Source document
The derivative of 3^{x} is equal to 3^{x} ln 3. Here ln 3 denotes the natural logarithm of 3, that is, ln 3 = log_{e} 3. In this post, we will find the derivative of 3 to the power x by the first principle of derivatives.

We first recall the first principle of derivatives. The derivative of a function f(x) by first principle is given by the limit below:

$\dfrac{d}{dx}(f(x))$ $=\lim\limits_{h \to 0} \dfrac{f(x+h)-f(x)}{h}$ $\cdots (I)$

## Derivative of 3^{x} from First Principle

To find the derivative of 3 to the x, we put f(x)=3^{x} in the above formula **(I)**. Then by the first principle, the derivative of 3^{x} is given by

$\dfrac{d}{dx}(3^x)=\lim\limits_{h \to 0} \dfrac{3^{x+h}-3^x}{h}$

$=\lim\limits_{h \to 0}\dfrac{3^x \cdot 3^h -3^x}{h}$, by the indices rule: a^{m+n} = a^{m} ⋅ a^{n}

$=\lim\limits_{h \to 0}\dfrac{3^x (3^h -1)}{h}$

$=3^x \lim\limits_{h \to 0}\dfrac{3^h -1}{h}$

$=3^x \log_e 3,$ here we have used the limit formula: $\lim\limits_{t \to 0} \dfrac{a^t-1}{t}$$=\log_e a$.

Supplied entries
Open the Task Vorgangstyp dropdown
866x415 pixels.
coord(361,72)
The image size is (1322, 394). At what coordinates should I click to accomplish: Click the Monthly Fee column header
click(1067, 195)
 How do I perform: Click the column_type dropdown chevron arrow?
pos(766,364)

* * *

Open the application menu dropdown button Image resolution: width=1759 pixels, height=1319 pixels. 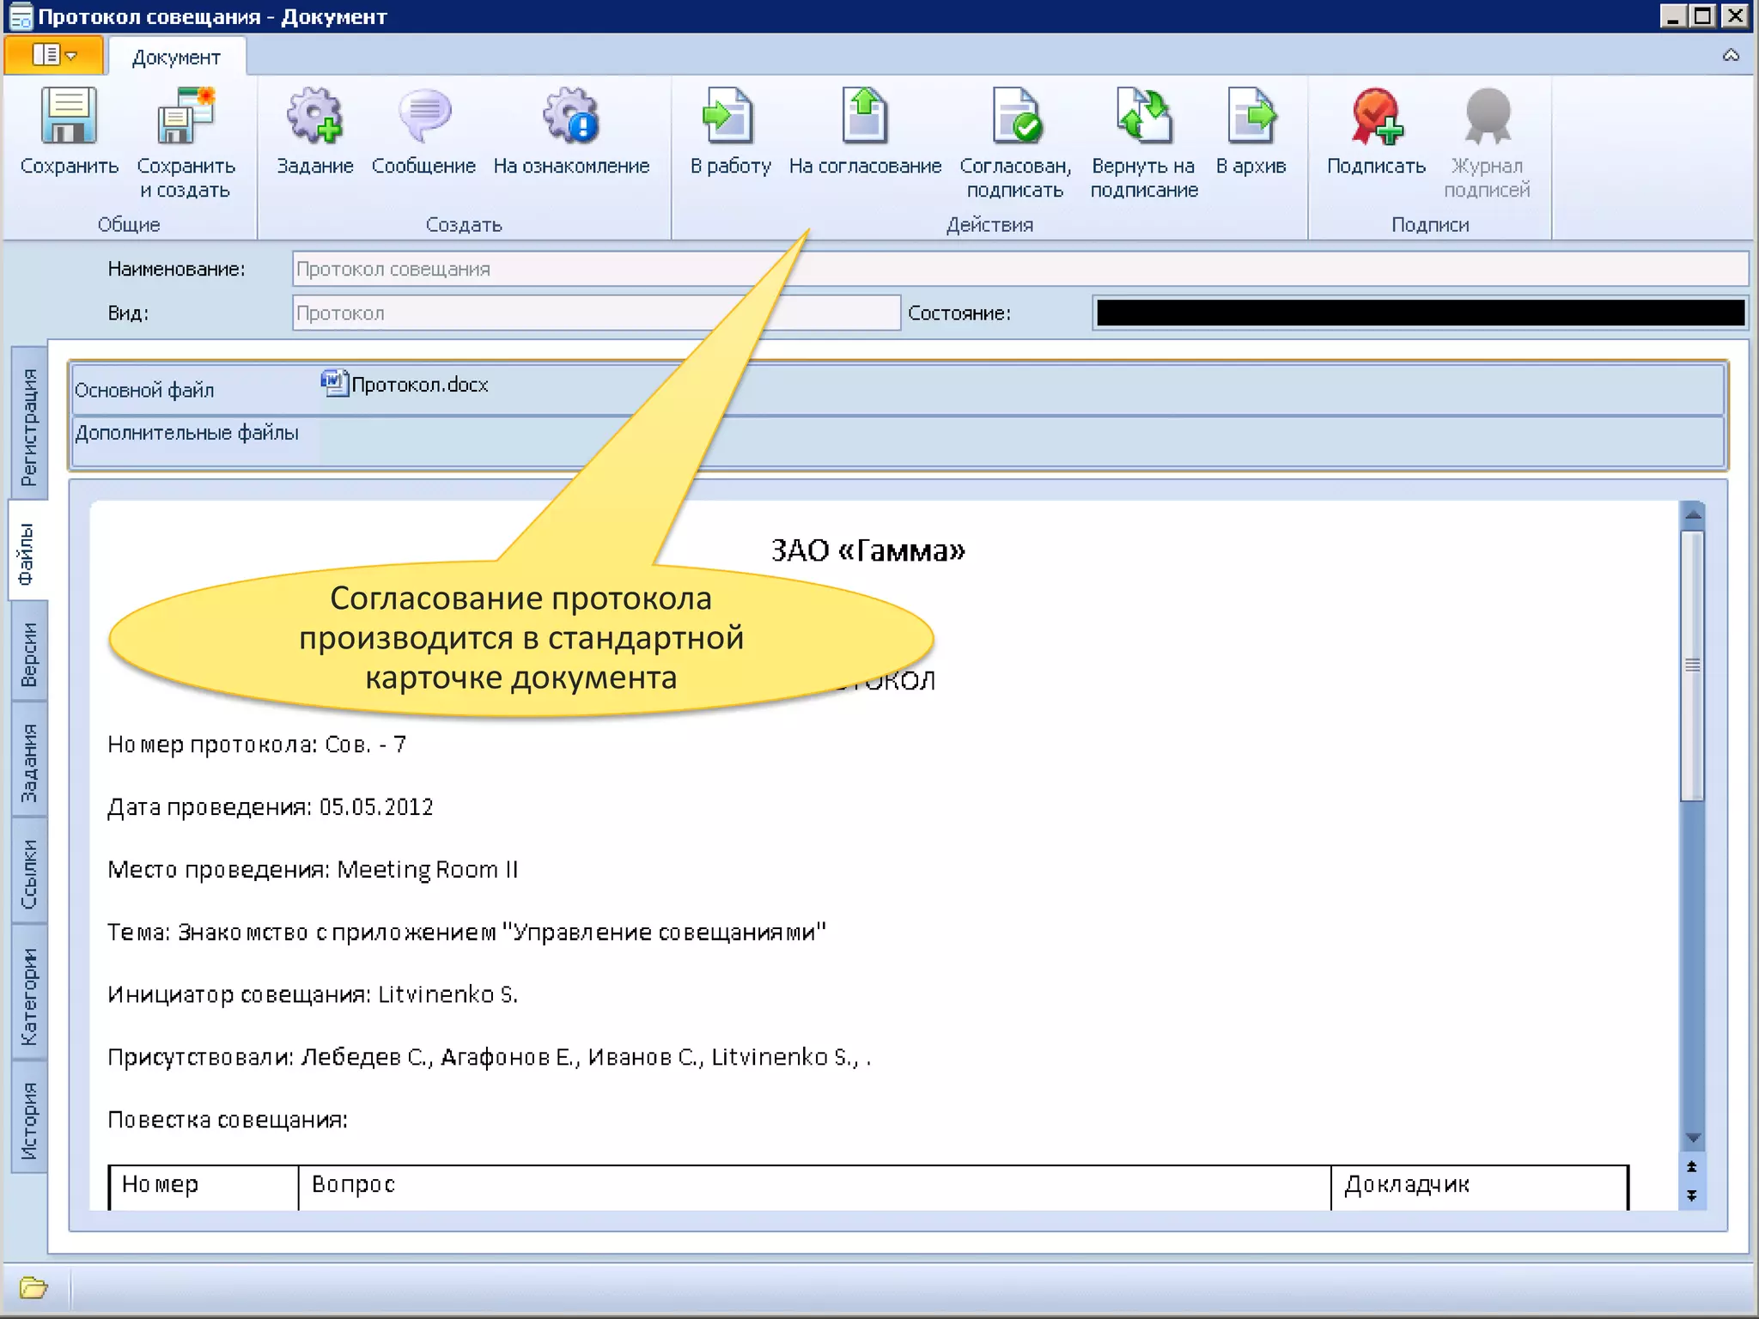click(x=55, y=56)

--

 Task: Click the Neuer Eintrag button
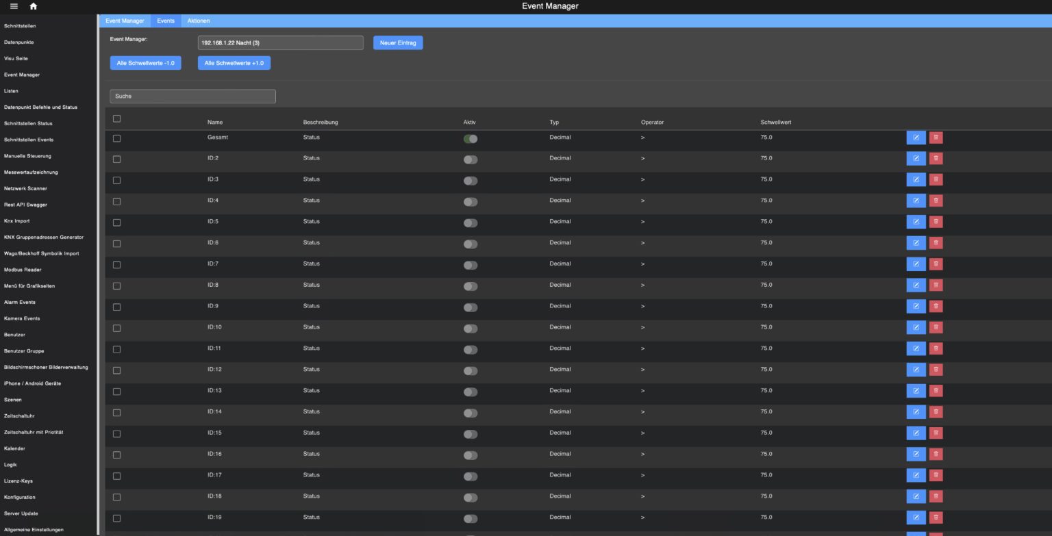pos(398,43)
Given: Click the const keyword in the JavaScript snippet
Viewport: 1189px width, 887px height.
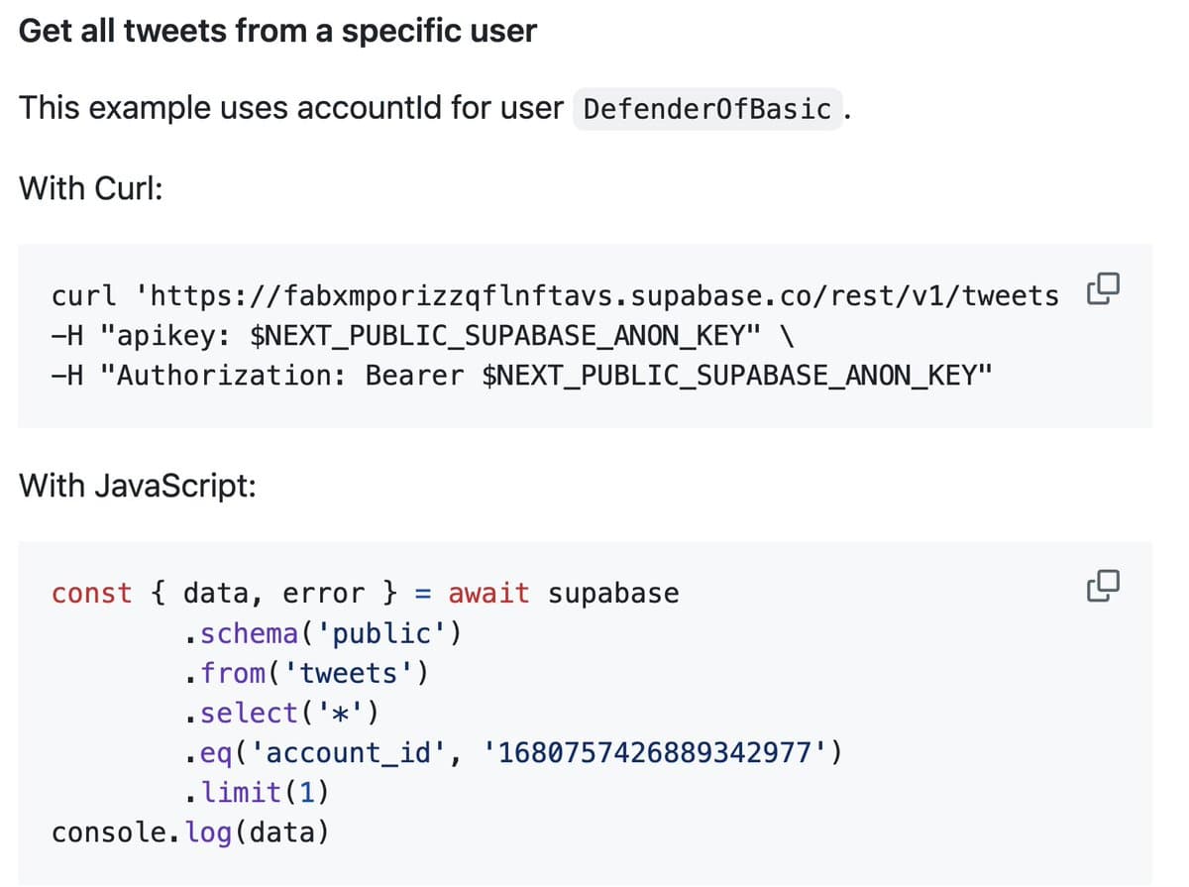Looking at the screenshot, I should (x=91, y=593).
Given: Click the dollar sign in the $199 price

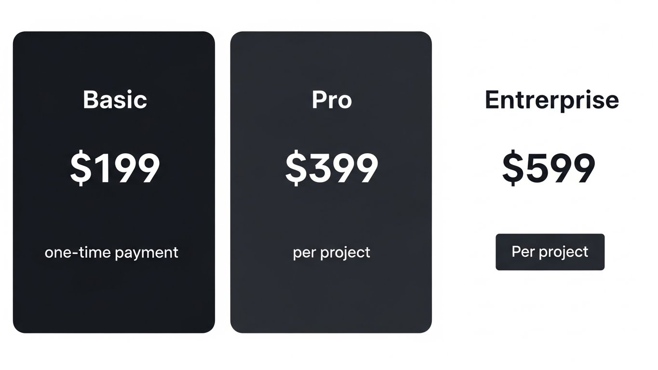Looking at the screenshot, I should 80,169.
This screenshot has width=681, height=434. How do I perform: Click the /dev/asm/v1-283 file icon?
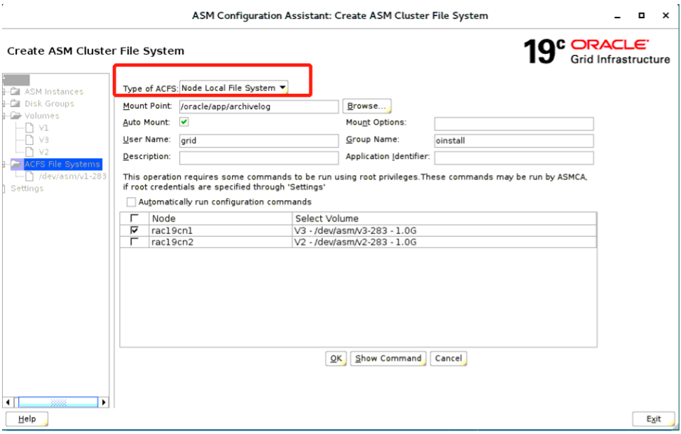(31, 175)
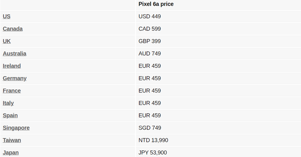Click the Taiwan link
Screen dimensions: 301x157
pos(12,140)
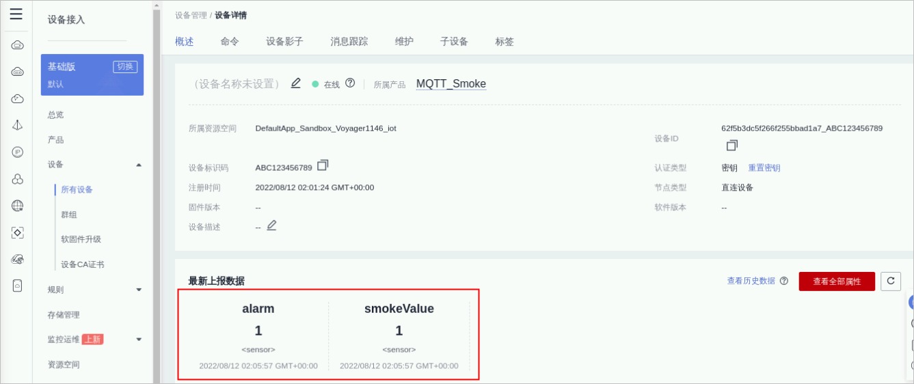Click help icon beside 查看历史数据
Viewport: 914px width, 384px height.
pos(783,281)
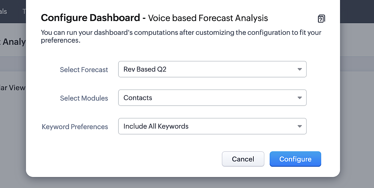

Jobs
1. In the page on the derivative of 3^x, what does ln 3 denote?
2. Carry on the page on the derivative of 3^x, starting after its final step.

Answers provided
1. The natural logarithm of 3, that is, log_e 3.

2.
= 3^{x} ln 3

Thus, the derivative of 3^{x} is equal to 3^{x} ln 3 and this is obtained by the first principle of derivatives.

**Note**: From the derivative formula of a^{x}, we can obtain the derivative of 3^{x}. We know that $\dfrac{d}{dx}(a^x)=a^x \ln a$. Thus, the derivative of 3^{x} is equal to $\dfrac{d}{dx}(3^x)$ = 3^{x} ln 3.

**Question:** Find the derivative of 3^{2x}. That is, find $\dfrac{d}{dx}(3^{2x})$.

*Answer: *

Let z=2x. Then we have $\dfrac{dz}{dx}=2$. We will use the chain rule of derivatives. Thus, the derivative of 3^{2x} is given by

$\dfrac{d}{dx}(3^{2x})$ $=\dfrac{d}{dz}(3^z) \cdot \dfrac{dz}{dx}$

$=3^z \ln 3 \times 2$ as we have from the above that $\dfrac{d}{dx}(3^x)=3^x\ln 3$

$=2 \cdot 3^{2x}\ln 3$ as z=2x.

Thus, the derivative of 3^{2x} is equal to 2⋅ 3^{2x} ln 3.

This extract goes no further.